I noticed that in metropolis.py there is this code in the tune function:
# Switch statement
if acc_rate < 0.001:
# reduce by 90 percent
scale *= 0.1
elif acc_rate < 0.05:
# reduce by 50 percent
scale *= 0.5
elif acc_rate < 0.2:
# reduce by ten percent
scale *= 0.9
elif acc_rate > 0.95:
# increase by factor of ten
scale *= 10.0
elif acc_rate > 0.75:
# increase by double
scale *= 2.0
elif acc_rate > 0.5:
# increase by ten percent
scale *= 1.1
Where do these numbers come from (the acceptance rate thresholds, and the corresponding scaling factors)? I don’t think it is in the standard Metropolis algorithm but I could not find any references to these numbers. Is it some kind of empirical rule?
Am I correct in understanding that if I overload pm.Metropolis(scaling=10.0) for instance, this new scaling value is taken only into account at the beginning and then during the run it gets changed as the acceptance rate varies?
They are arbitrary. You can choose coarser or finer adaptation, but these work pretty well. I suppose we could allow for different mappings to be passed.
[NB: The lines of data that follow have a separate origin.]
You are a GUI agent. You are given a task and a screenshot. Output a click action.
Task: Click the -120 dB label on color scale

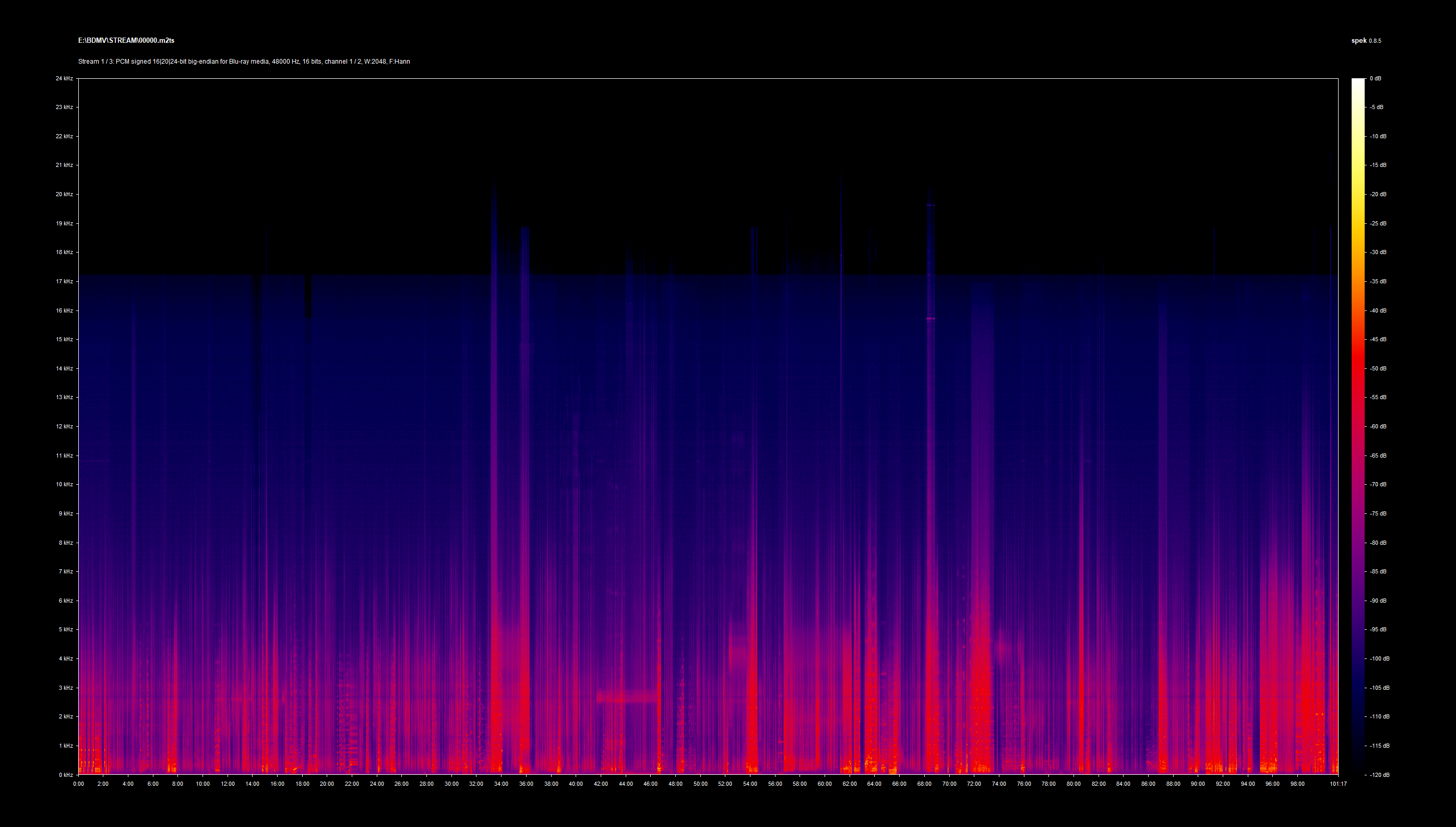1379,775
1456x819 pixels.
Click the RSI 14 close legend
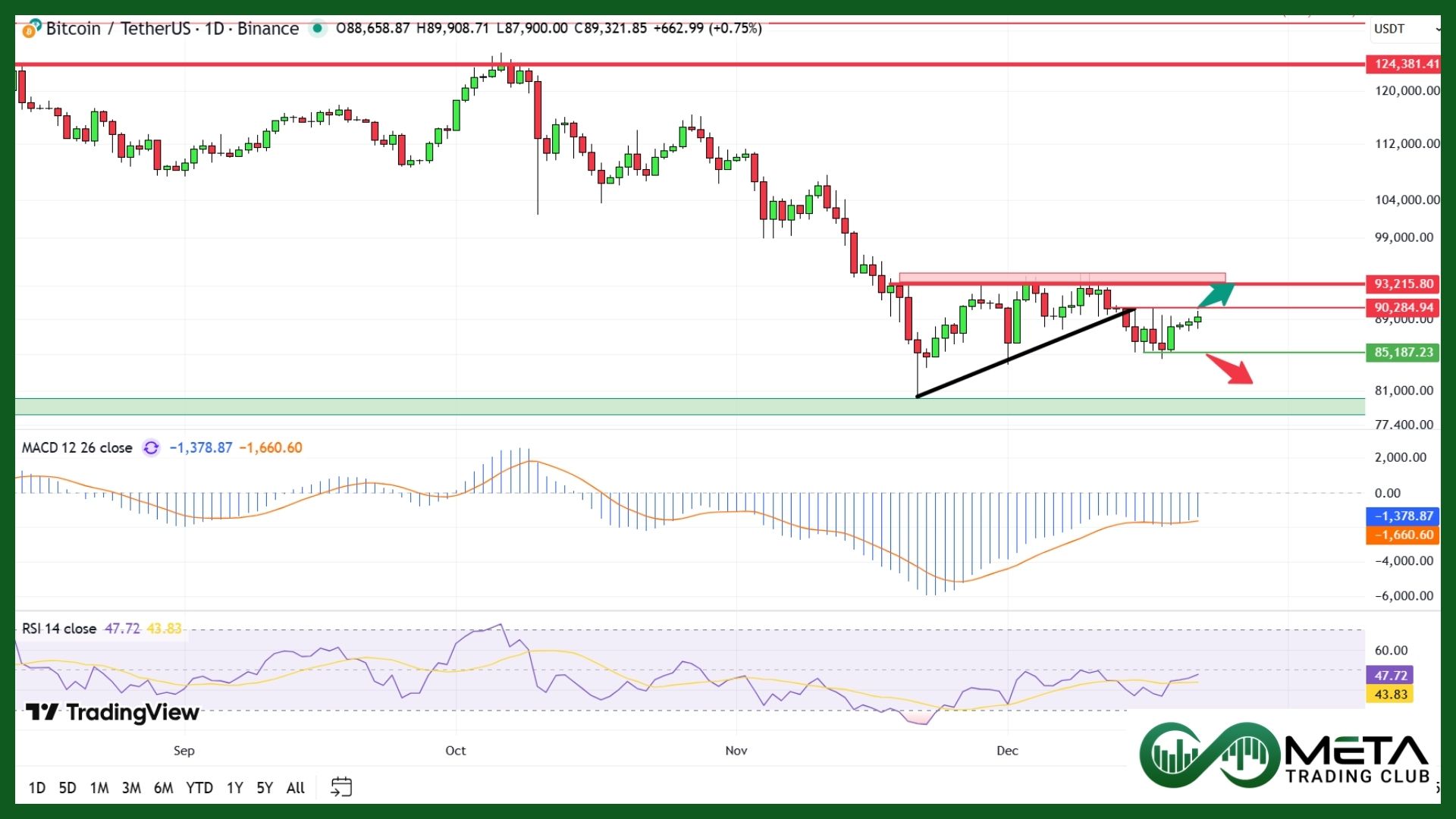click(59, 629)
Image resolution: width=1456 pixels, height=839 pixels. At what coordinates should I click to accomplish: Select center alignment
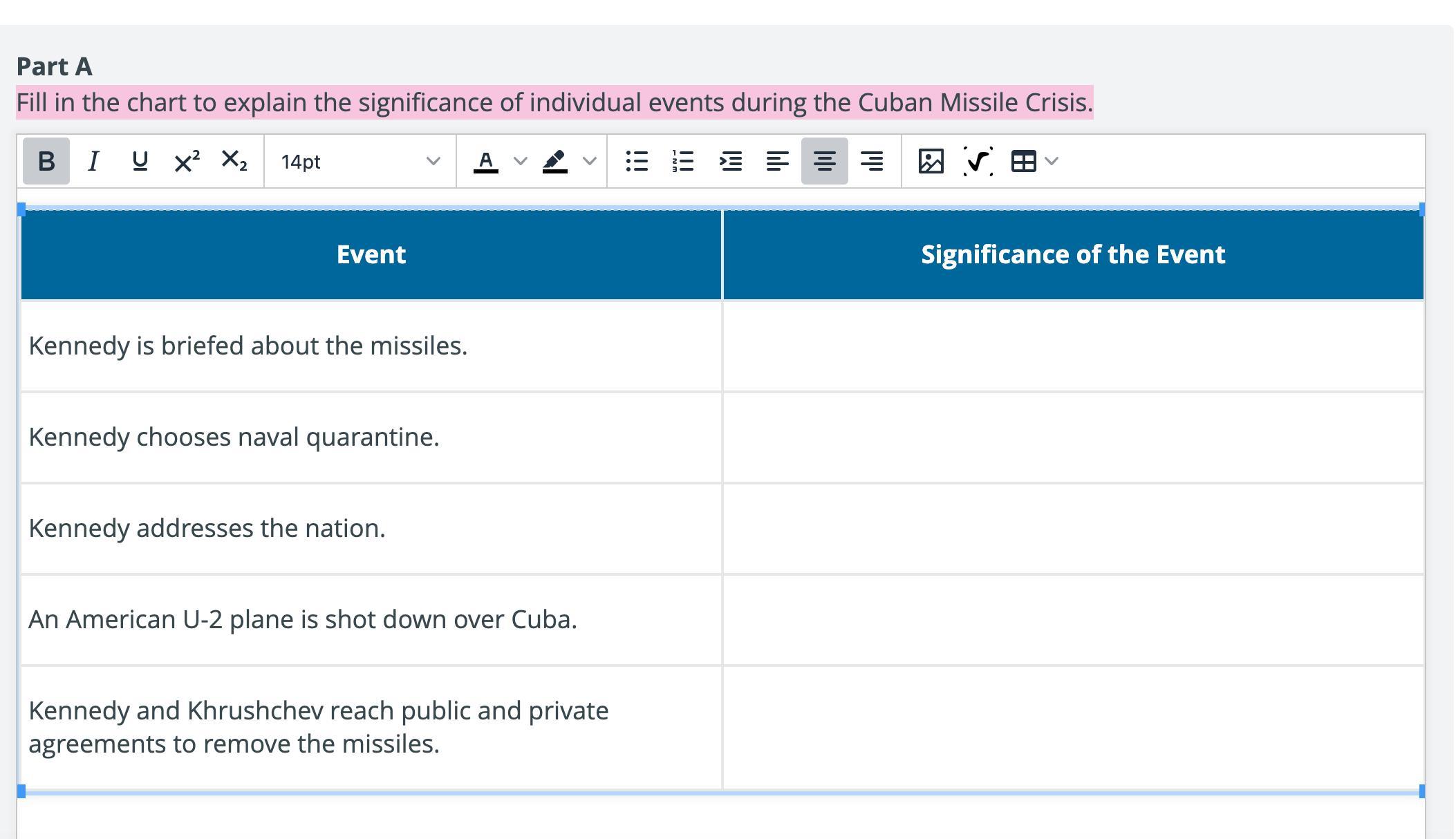(x=824, y=161)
Since the adaptation only happens in the tuning phase, it does not affect the validity (i.e. reversibility) of the Markov chain.
Thank you for the answer.
When you say they only happen during the tuning phase, you mean the ‘burn-in’ phase (length=500 by default) ?
After that the algorithm does not go through this part of the code anymore?
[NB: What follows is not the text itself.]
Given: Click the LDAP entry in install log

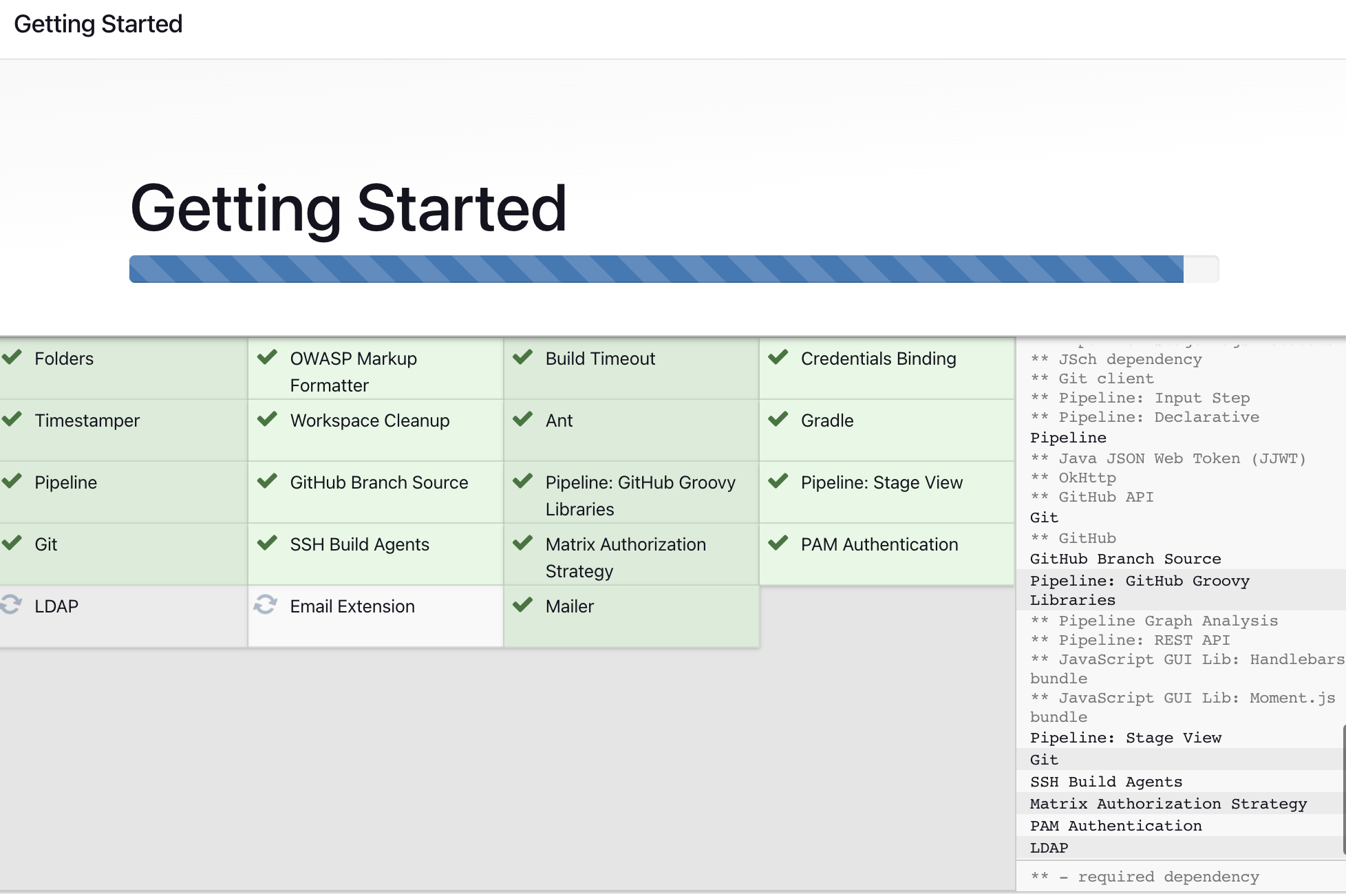Looking at the screenshot, I should [1049, 848].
Also, are these arbitrary numbers based on a paper?
Thanks, but then does the scaling value at the last step of the burn-in remains in use, or does it get back to the default 1, or to the scaling value passed to pm.sample(Metropolis)?
And does the scaling value passed to pm.sample(Metropolis) gets used immediately at the beginning of the burn-in or not?